_Source extract_
Country Police hilarity time. My parents are friends with a local copper, and sometimes mind his kids. He was saying that during night duty, they have a 'cook-up' and swap receipes. Oh yeh, the mean streets of Ararat. An old lady had a turn down the street recently, and the police took her home. She was driving one of those Gophers (a motorized wheelchair) and one of the cops had to drive the Gopher back to her house. When people gave him a funny look on the drive back, he shook his head, and lamented "Cutbacks, cutbacks..."

Smell ya...

Monday, August 15, 2005

Panini payola.


Not a flash shot, but it's all I got. No need to cover for toughness, either, as this one involves both fire and tractors.

Things are looking good. The thesis draft is now looking schmick-o, however I need to generate a bunch of graphs. I made a solemn oath on the Kabbalah to not be running simulations and generating plots at this stage of the game, but there ya go. I decided to leave out half of another journal paper, because it was too complicated and the results didn't really give me a hard-on. It's now like a tin of John West tuna, as opposed to Sirenia.

_Work instructions_
A – Echo the blog post word for word from "Country Police hilarity" up to and including "Smell ya...".
B – Translate this sentence from the blog post into French: "My parents are friends with a local copper, and sometimes mind his kids."
This material has no connection to the blog post.

Target pointing data:
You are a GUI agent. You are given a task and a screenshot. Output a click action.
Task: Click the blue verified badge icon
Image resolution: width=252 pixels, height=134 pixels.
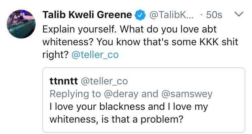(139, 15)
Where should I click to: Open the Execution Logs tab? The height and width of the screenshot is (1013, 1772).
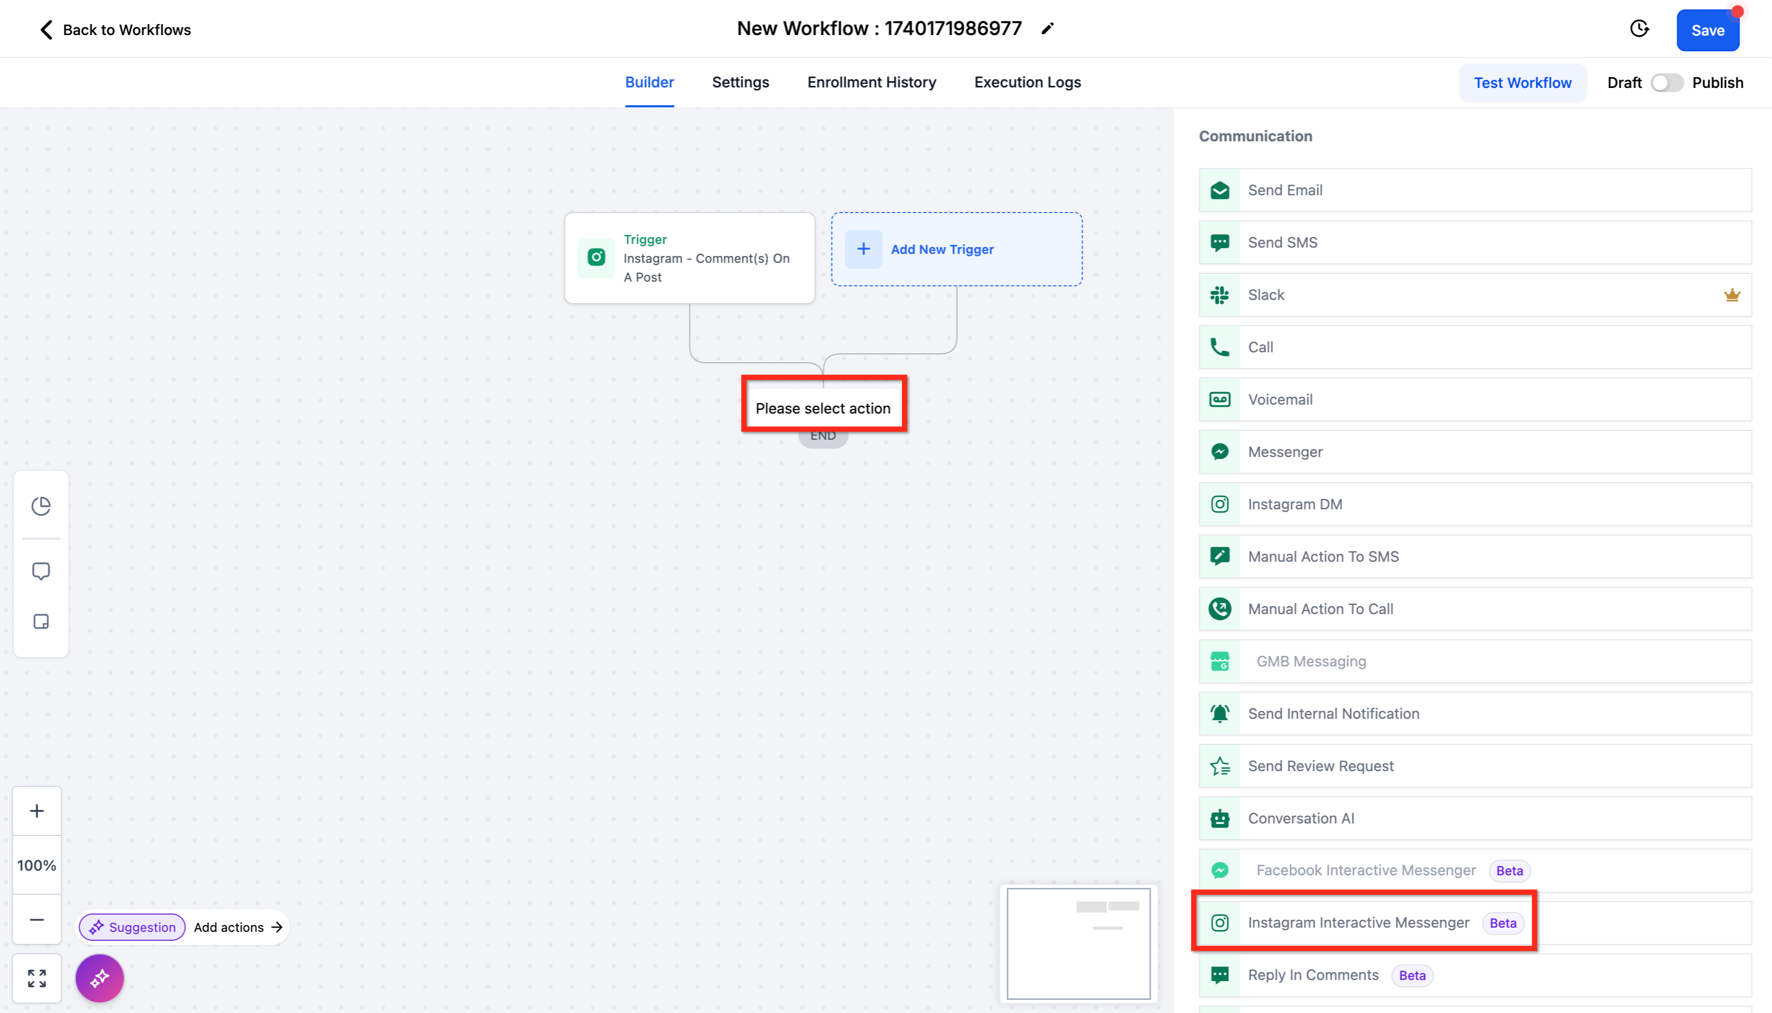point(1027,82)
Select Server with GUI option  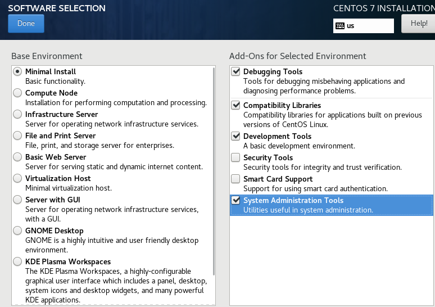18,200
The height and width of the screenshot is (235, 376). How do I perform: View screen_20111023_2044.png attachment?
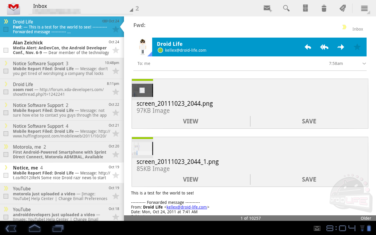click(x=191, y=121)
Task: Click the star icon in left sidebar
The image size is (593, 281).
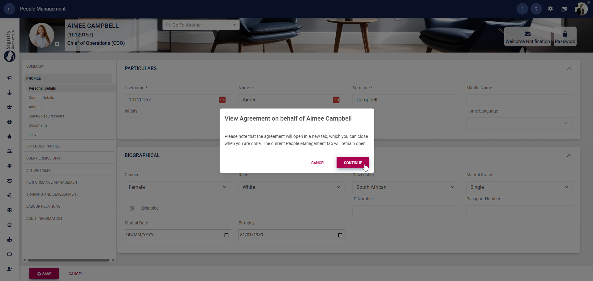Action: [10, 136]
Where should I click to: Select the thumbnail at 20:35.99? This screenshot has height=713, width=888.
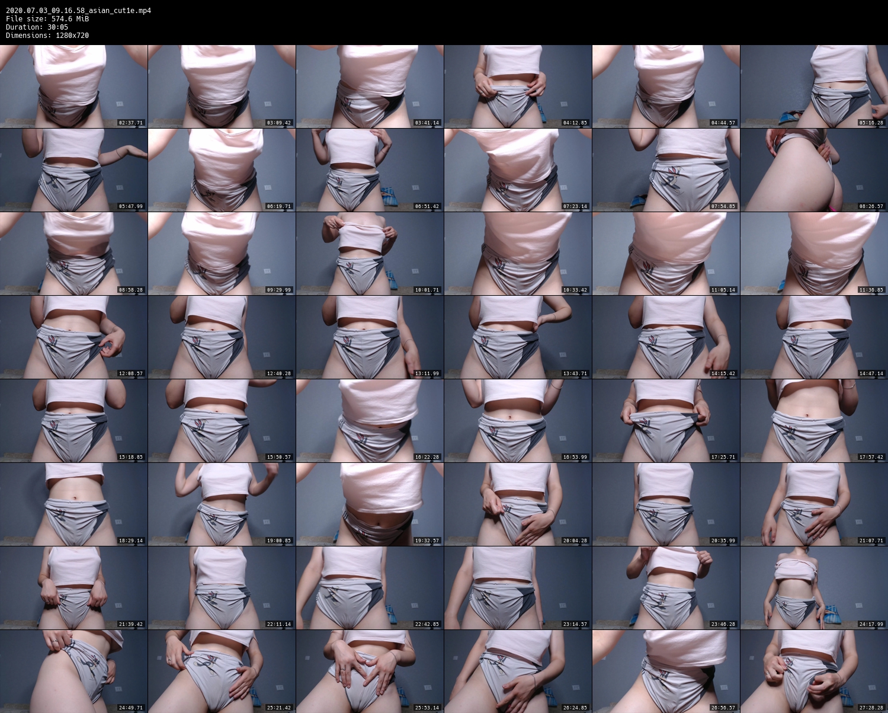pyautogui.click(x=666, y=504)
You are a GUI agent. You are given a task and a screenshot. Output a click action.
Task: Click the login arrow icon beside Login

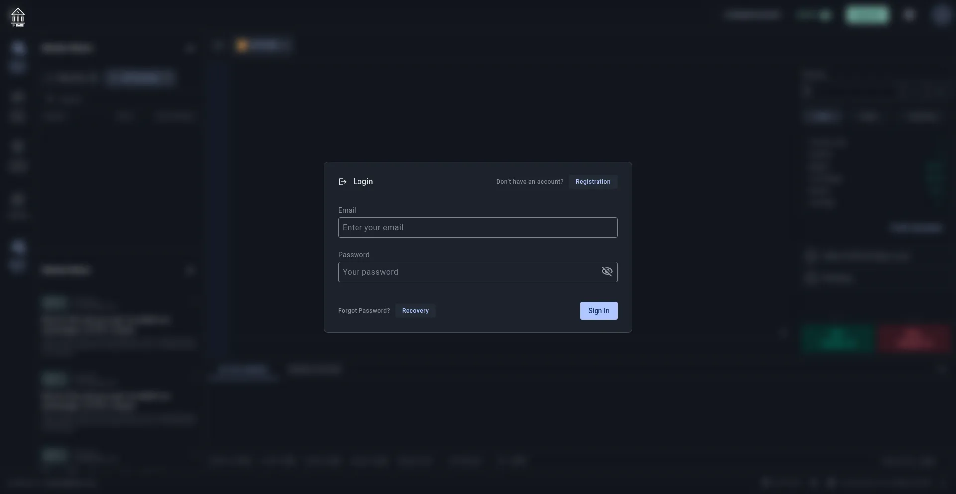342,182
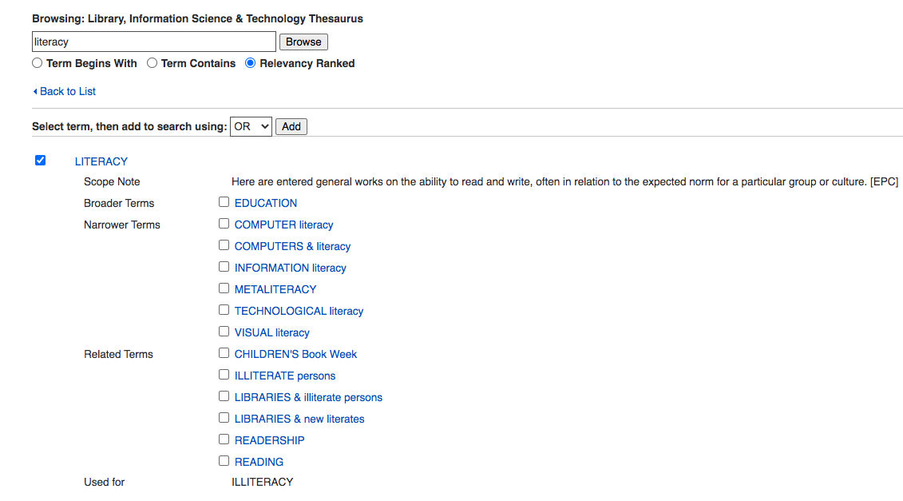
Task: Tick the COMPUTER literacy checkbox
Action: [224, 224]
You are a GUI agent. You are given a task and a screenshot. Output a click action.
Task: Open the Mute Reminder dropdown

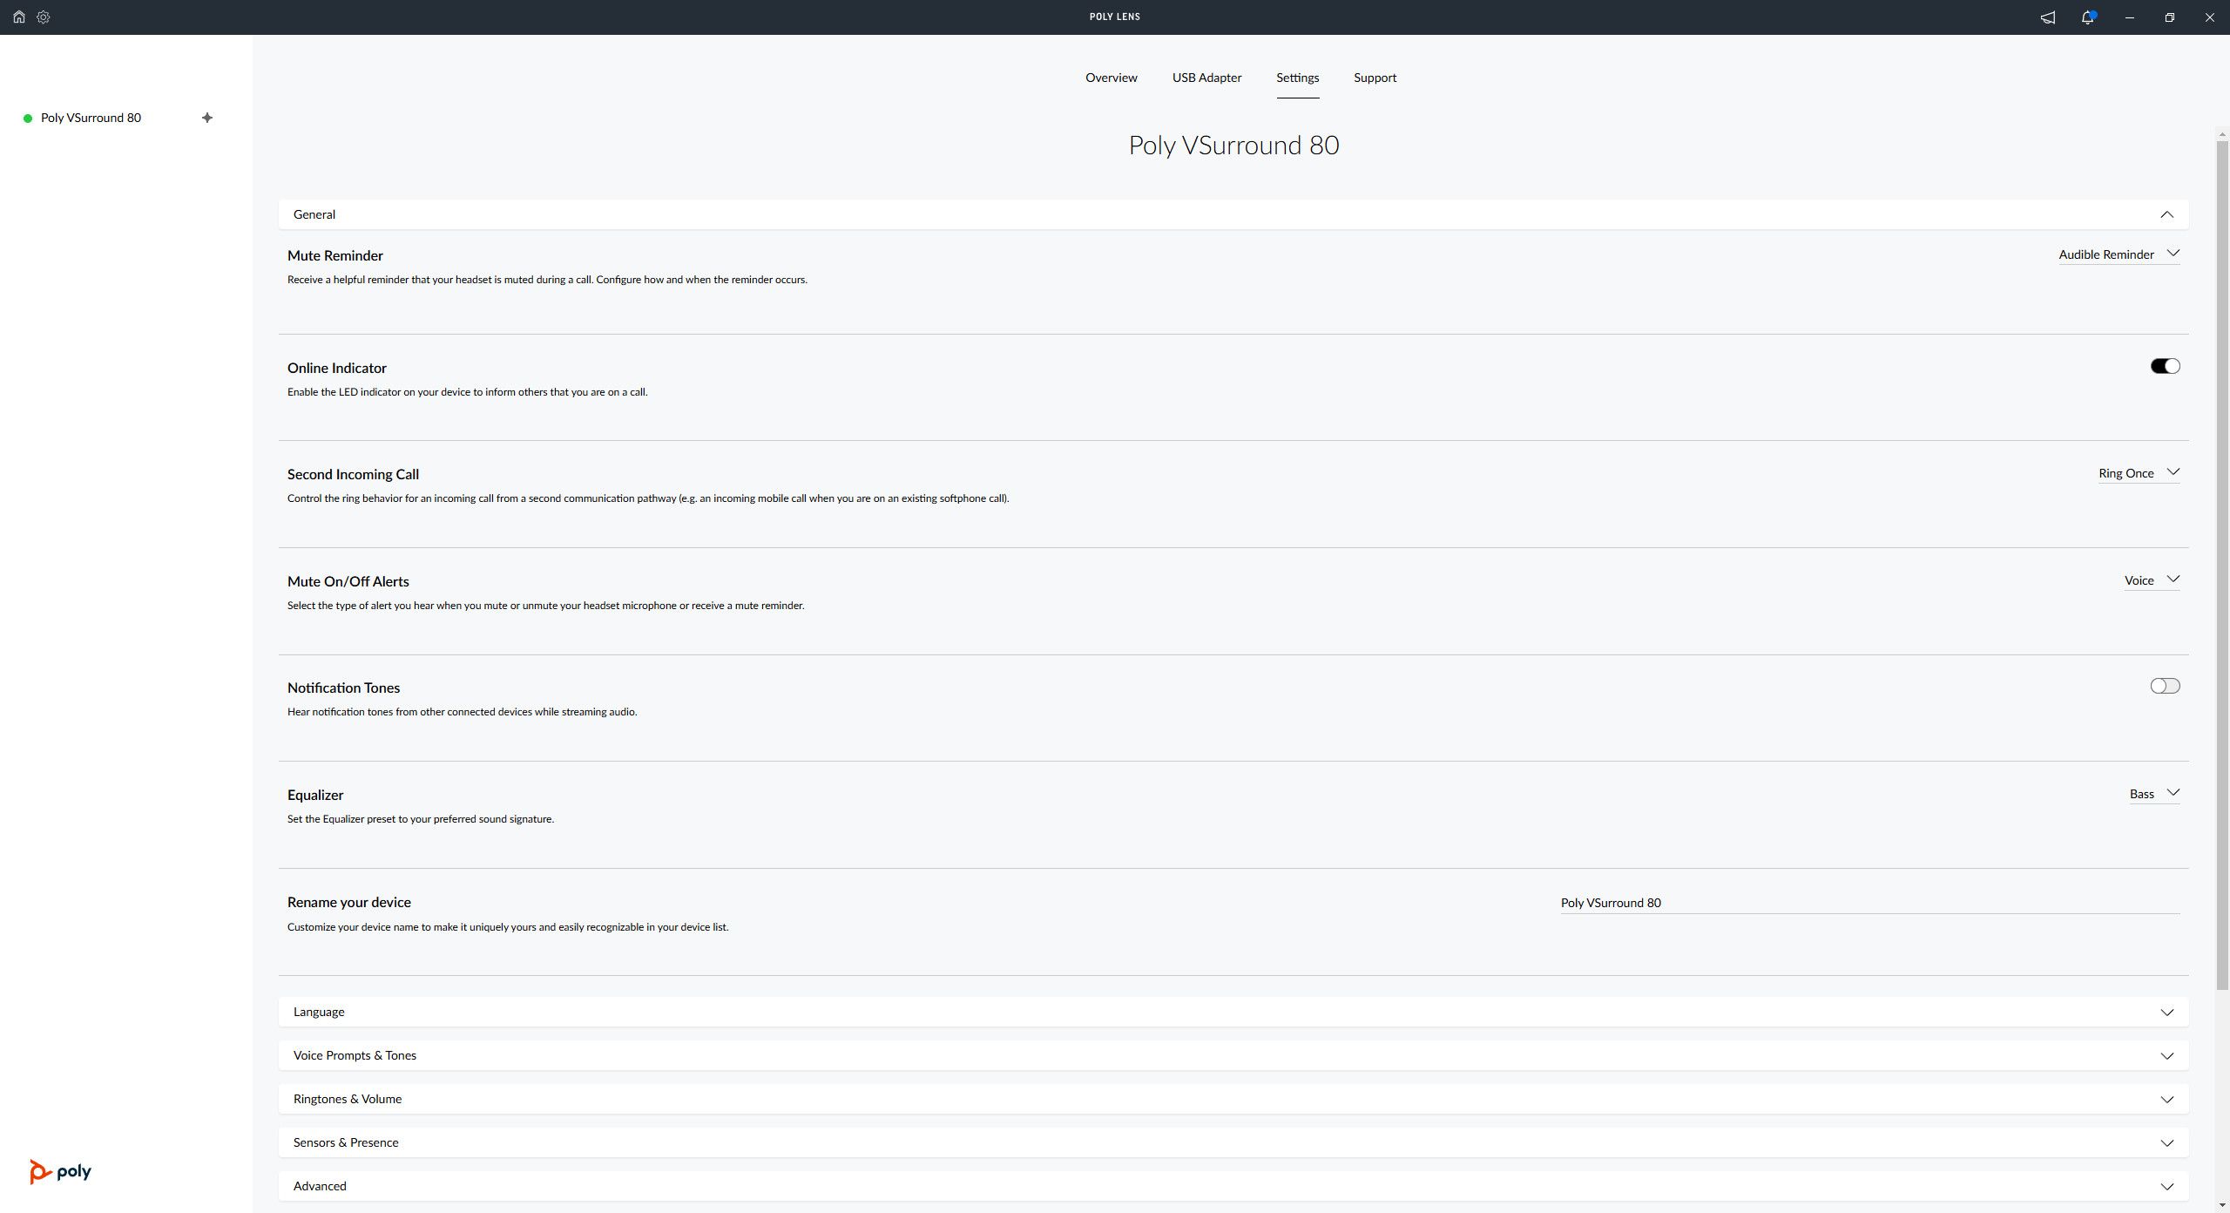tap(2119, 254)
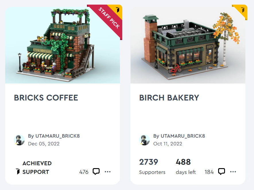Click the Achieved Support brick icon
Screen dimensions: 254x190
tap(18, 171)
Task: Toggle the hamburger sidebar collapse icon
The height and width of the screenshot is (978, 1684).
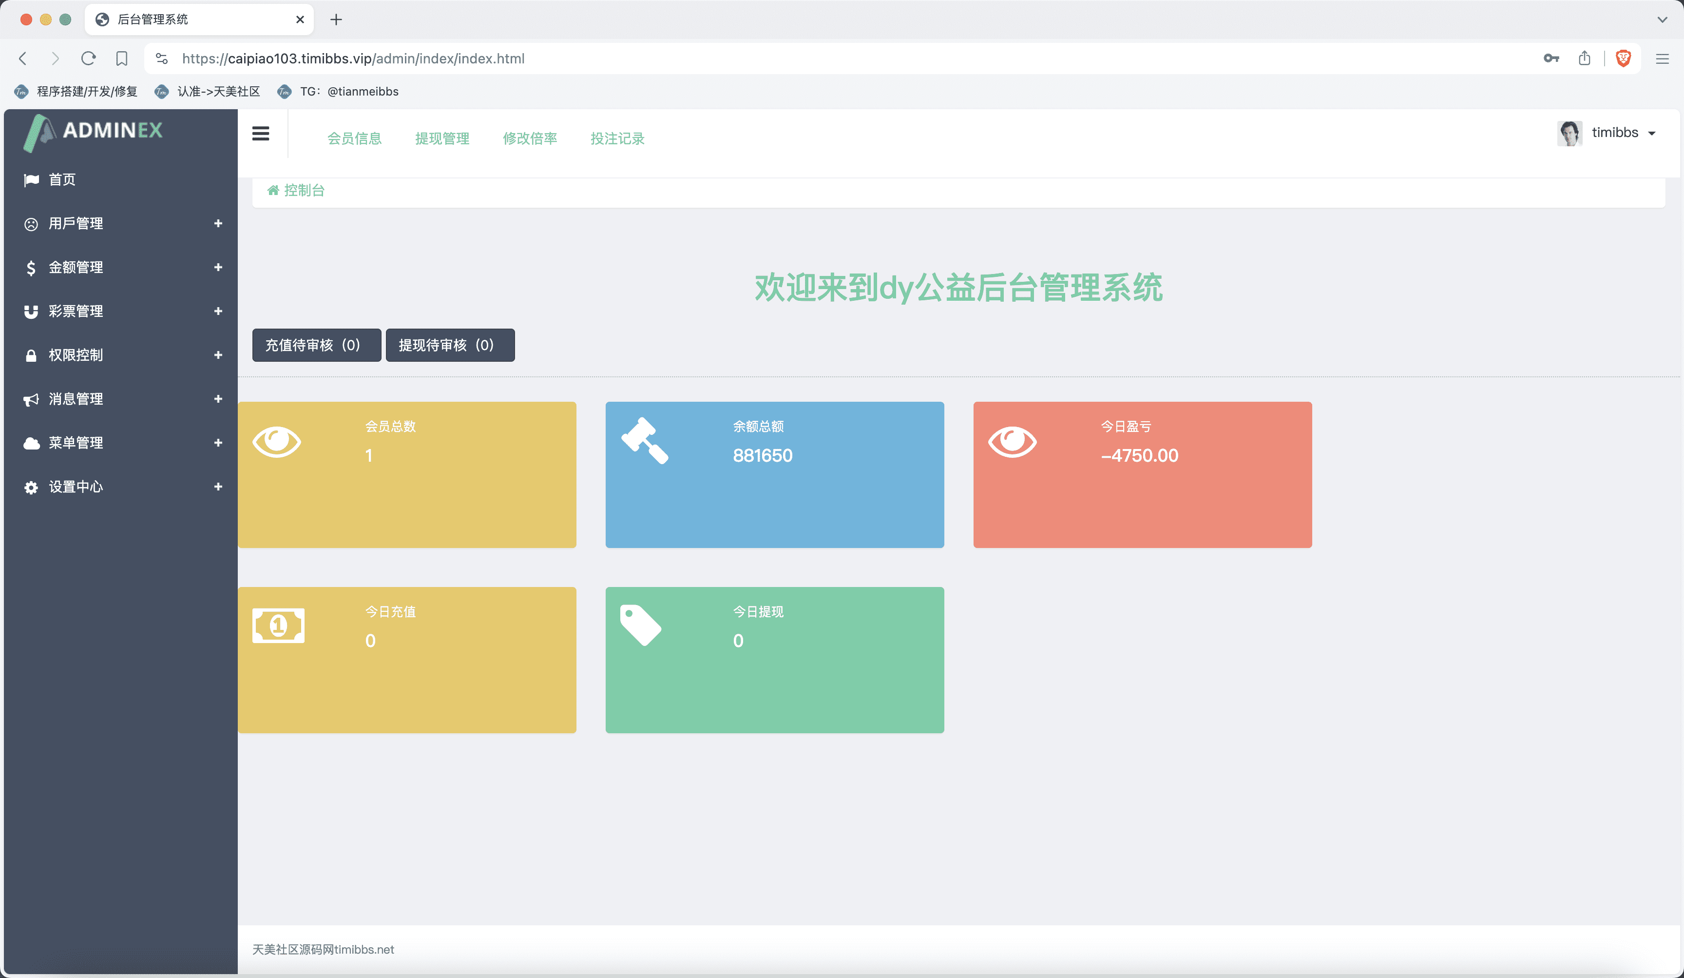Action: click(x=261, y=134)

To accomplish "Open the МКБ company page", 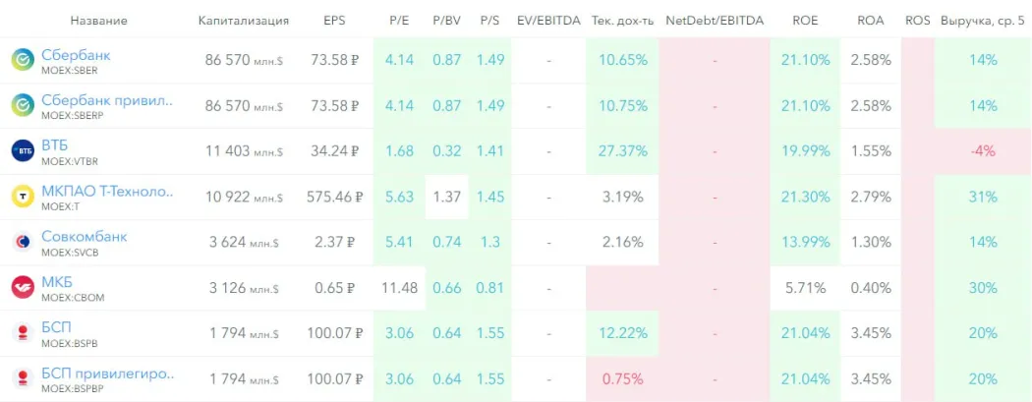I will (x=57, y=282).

_Solutions to the tasks_
A –
Country Police hilarity time. My parents are friends with a local copper, and sometimes mind his kids. He was saying that during night duty, they have a 'cook-up' and swap receipes. Oh yeh, the mean streets of Ararat. An old lady had a turn down the street recently, and the police took her home. She was driving one of those Gophers (a motorized wheelchair) and one of the cops had to drive the Gopher back to her house. When people gave him a funny look on the drive back, he shook his head, and lamented "Cutbacks, cutbacks..."

Smell ya...

B – Mes parents sont amis avec un flic du coin et gardent parfois ses enfants.